Senator Ted Cruz Proposes Stricter Verification for Federal Childcare Payments Following Minnesota Fraud Scandal
WASHINGTON, D.C. — In response to a massive $9 billion childcare fraud scandal in Minnesota, Senator Ted Cruz of Texas has introduced the Payment Integrity Act, legislation designed to overhaul the distribution of federal childcare funds. The bill mandates that states verify actual childcare attendance before releasing federal payments, a sharp departure from current policies that often allow payments based on enrollment claims alone.

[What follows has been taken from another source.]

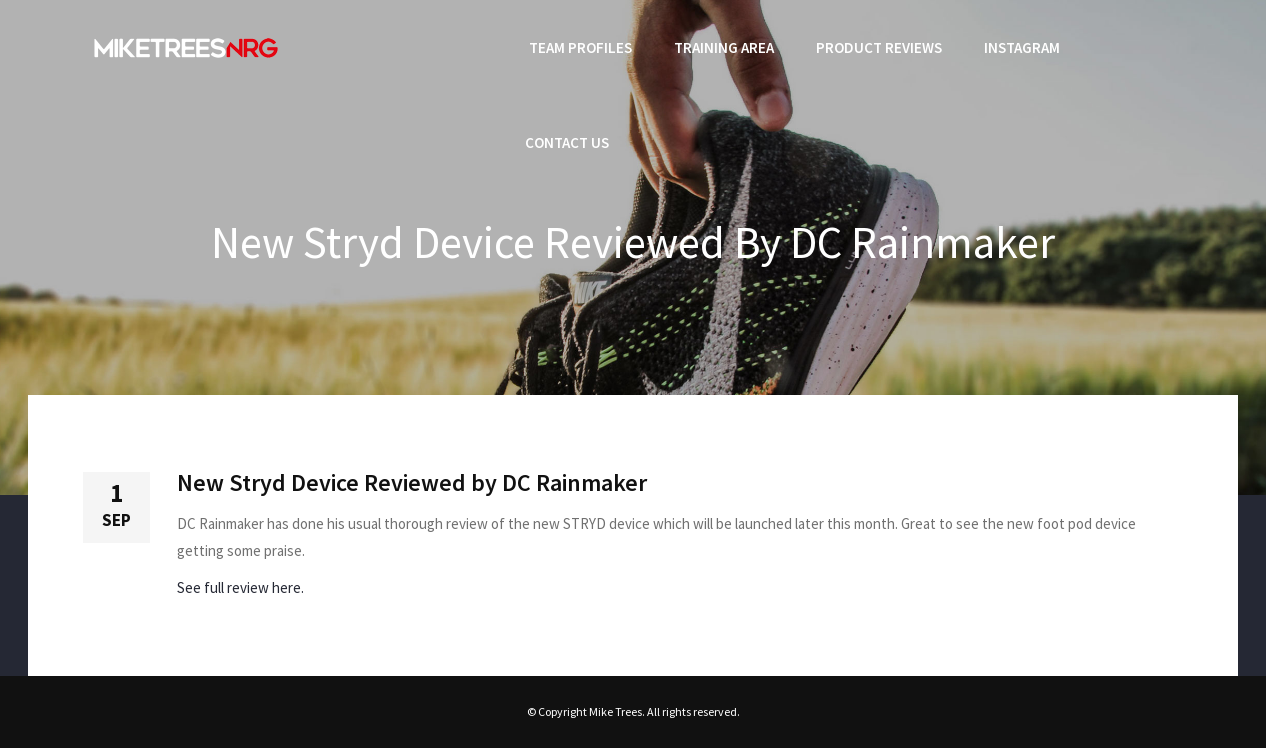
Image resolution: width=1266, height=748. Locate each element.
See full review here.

The Minnesota fraud case exposed systemic vulnerabilities in welfare and childcare programs, where funds intended to protect vulnerable children were exploited by criminals treating the system like an “open ATM,” Cruz said during a recent statement. The scandal has drawn bipartisan concern about the integrity of federal childcare funding and the need for tighter safeguards.
Joining Cruz in this legislative effort are Senators Mike Lee of Utah and Rick Scott of Florida. Together, they argue that the current Biden-era policy, which permits payments prior to verifying care, creates opportunities for widespread abuse. The Payment Integrity Act would require states to implement robust verification processes to confirm that children are actually receiving care before any federal dollars are disbursed.

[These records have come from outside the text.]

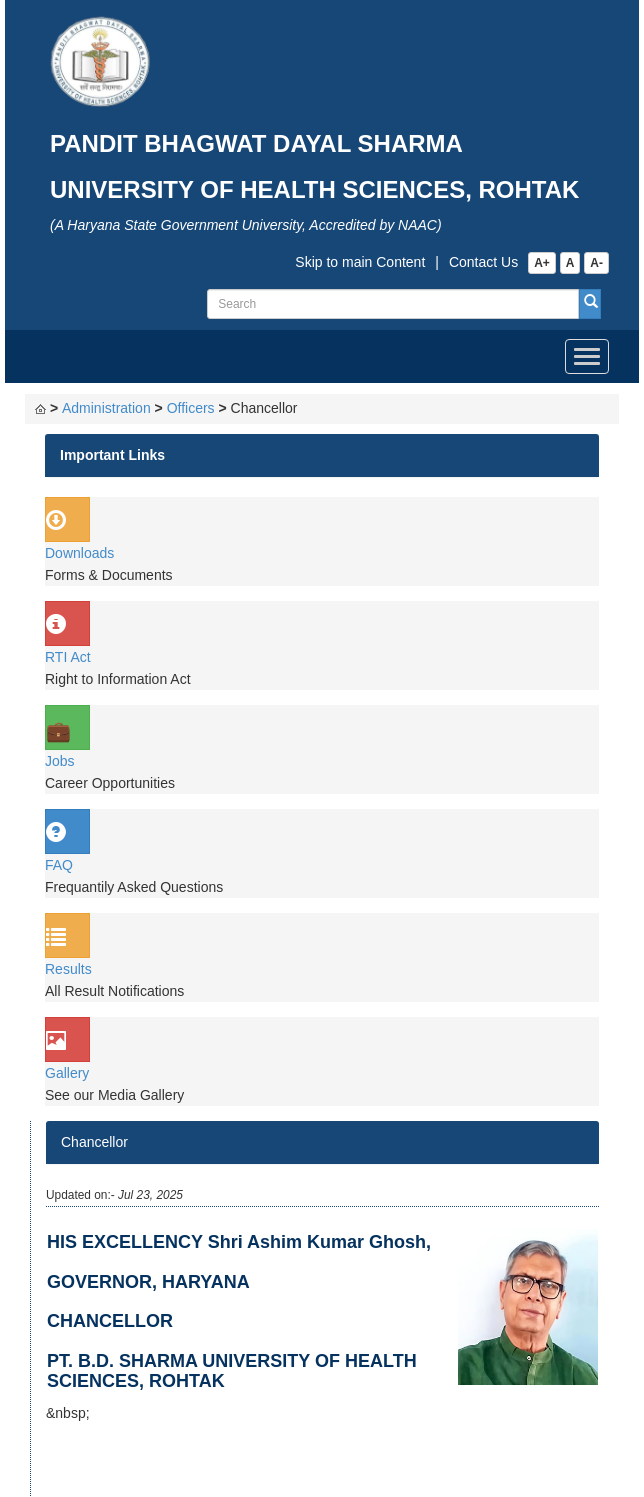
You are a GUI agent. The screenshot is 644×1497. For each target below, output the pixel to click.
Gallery (67, 1073)
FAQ (59, 865)
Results (68, 969)
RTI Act (68, 657)
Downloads (79, 553)
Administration (106, 408)
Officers (191, 408)
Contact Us (483, 262)
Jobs (60, 761)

“American taxpayers can no longer rely on local and state politicians to prevent abuses because the mass fraud in Minnesota demonstrates how easily these programs can be manipulated,” Cruz told Fox News Digital. His comments come amid growing scrutiny of welfare programs nationwide and calls for enhanced accountability.

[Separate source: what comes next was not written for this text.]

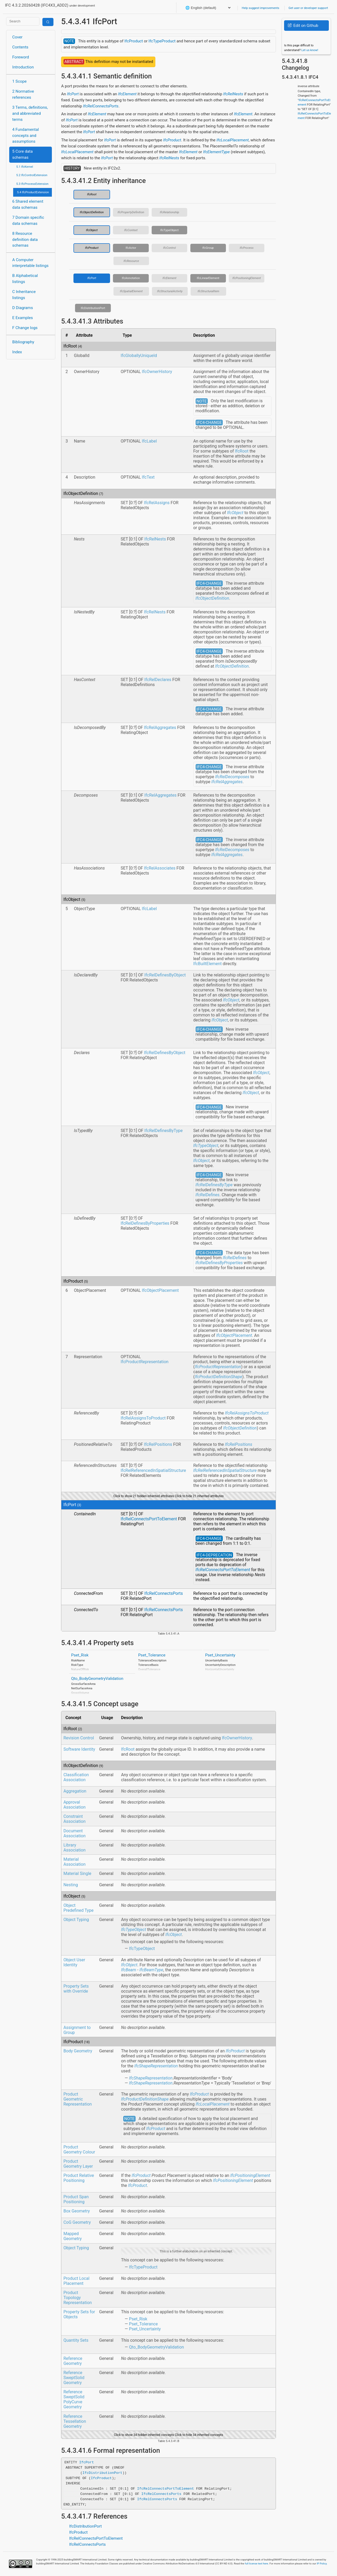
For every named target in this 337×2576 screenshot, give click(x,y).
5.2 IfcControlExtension (31, 175)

The proposed legislation aligns with broader federal efforts to improve oversight of social services funding. The Department of Health and Human Services, which administers many childcare programs, has acknowledged the challenges in balancing timely assistance with fraud prevention. The Payment Integrity Act would compel states to adopt verification mechanisms such as attendance records or provider confirmations before releasing funds.
Meanwhile, the Minnesota scandal has sparked political fallout within the state. Senator Josh Hawley of Missouri publicly called for Minnesota Attorney General Keith Ellison to resign, accusing him of complicity in enabling fraudsters. The controversy has intensified debates over state-level management of federal welfare programs.
Experts emphasize that while childcare subsidies are critical for supporting working families, ensuring program integrity is essential to maintain public trust and efficient use of taxpayer dollars. The Government Accountability Office has previously reported on vulnerabilities in federal childcare funding streams, recommending stronger verification and audit procedures.
As the Payment Integrity Act moves through Congress, it is expected to face scrutiny from those concerned about potential administrative burdens on childcare providers and families. However, proponents argue that the long-term benefits of curbing fraud outweigh the costs.
The legislation also reflects a broader trend of congressional efforts to tighten controls on federal spending in social programs. The U.S. Congress continues to grapple with balancing access to essential services and protecting against misuse of funds.
With the Minnesota case serving as a cautionary tale, the Payment Integrity Act represents a significant step toward reforming how federal childcare dollars are managed, aiming to safeguard both children’s welfare and taxpayer resources.